News/Research

Choyang Ponsar on The Forensic Imaginary

08 Jun, 2021

Choyang Ponsar on The Forensic Imaginary

The BCNM is pleased to offer several undergraduate research fellowships each year. Undergraduates are paired with our graduate students, who mentor them in research methodology. This year, Choyang Ponsar worked on Tory Jeffay's A Forensic Imaginary. Read more about her experience below.

I got the opportunity this spring as an undergraduate student to work under Ph.D. candidate Tory Jeffay on A Forensic Imaginary. Newspaper research was the main capacity that I was involved in, particularly in regards to matters of the transition from anthropometric modes of measurement such as bertillonage to the modern-day fingerprinting system, historical attempts at recidivism prevention, and calls for the maintenance of ‘public hygiene’ (read: crime suppression) as a precursor to modern-day uses of visual evidence in law and policing.

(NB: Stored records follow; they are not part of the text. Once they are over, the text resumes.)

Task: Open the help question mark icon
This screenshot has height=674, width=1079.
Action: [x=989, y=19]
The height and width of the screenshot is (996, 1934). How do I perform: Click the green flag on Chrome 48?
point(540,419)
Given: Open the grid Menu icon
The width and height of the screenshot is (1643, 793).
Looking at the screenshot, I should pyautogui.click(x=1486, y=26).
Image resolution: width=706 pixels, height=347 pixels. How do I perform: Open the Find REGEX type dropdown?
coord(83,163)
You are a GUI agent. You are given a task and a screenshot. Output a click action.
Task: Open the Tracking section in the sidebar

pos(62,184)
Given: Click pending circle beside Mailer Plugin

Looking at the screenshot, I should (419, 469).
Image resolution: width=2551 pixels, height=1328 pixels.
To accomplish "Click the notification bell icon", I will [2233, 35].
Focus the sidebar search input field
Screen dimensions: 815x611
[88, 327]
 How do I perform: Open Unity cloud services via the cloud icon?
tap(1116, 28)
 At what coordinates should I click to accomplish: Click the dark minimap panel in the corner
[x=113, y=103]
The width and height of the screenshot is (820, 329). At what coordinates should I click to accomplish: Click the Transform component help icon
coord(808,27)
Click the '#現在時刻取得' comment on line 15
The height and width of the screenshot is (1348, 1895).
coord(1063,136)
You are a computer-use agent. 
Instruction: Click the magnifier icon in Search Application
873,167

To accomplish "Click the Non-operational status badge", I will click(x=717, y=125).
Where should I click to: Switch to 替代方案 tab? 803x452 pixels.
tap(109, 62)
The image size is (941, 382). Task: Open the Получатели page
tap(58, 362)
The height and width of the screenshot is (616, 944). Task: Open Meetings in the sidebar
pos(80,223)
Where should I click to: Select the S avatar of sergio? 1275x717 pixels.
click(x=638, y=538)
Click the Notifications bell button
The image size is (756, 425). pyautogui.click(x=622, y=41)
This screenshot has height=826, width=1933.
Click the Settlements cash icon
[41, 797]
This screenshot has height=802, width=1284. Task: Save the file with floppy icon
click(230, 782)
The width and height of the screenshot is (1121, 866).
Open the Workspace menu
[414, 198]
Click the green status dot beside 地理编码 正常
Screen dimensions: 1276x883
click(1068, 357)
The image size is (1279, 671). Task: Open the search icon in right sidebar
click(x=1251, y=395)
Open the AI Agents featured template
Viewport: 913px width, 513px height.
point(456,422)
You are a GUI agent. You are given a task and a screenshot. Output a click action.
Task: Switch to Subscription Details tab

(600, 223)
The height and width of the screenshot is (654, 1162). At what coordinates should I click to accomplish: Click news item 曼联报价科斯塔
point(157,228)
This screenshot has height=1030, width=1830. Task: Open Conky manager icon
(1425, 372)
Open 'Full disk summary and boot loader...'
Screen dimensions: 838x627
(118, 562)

I was first tasked with reading approximately 25 years' worth of proceedings from the International Association of Chiefs of Police to first familiarize myself with policing practices in the United States within the time period of 1895 to 1920. I made sure to pinpoint any instance that film(s), movie(s), motion picture(s), photography, and most importantly “rogue’s galleries” were brought up and subsequently created an extensive document that summarized the rationale in the reports behind each mention. Parallel to this undertaking, I sorted through, categorized, and labeled hundreds of archival images from the Bancroft Library of the personal writings, professional correspondences, and evidential photographs (i.e. fingerprints, bullets, hair samples) taken by Edward Oscar Heinrich, a prolific 20th-century scientific criminologist whose forensic lab was based out of Berkeley until his death in 1953. I ended up learning how to effectively utilize Adobe Acrobat’s optical character recognition software program during this time to convert the portion of Heinrich’s collection that was of articles, notes, and letters into standard PDFs. That way they were more readily accessible and legible for later examination. Lastly, I got the chance to transcribe handwritten court proceedings relating to erased writings which helped me brush up on my cursive reading skills for the first time in over a decade.

My experience these past few months was undeniably valuable in that it was the first time that I as a first-generation college student was able to work on graduate-level research. The new methods of archival documentation that I was exposed to were quite eye-opening for me as an Interdisciplinary Studies student who will soon be pursuing a senior capstone and I’m incredibly grateful to Tory for her unbounded patience and support this semester.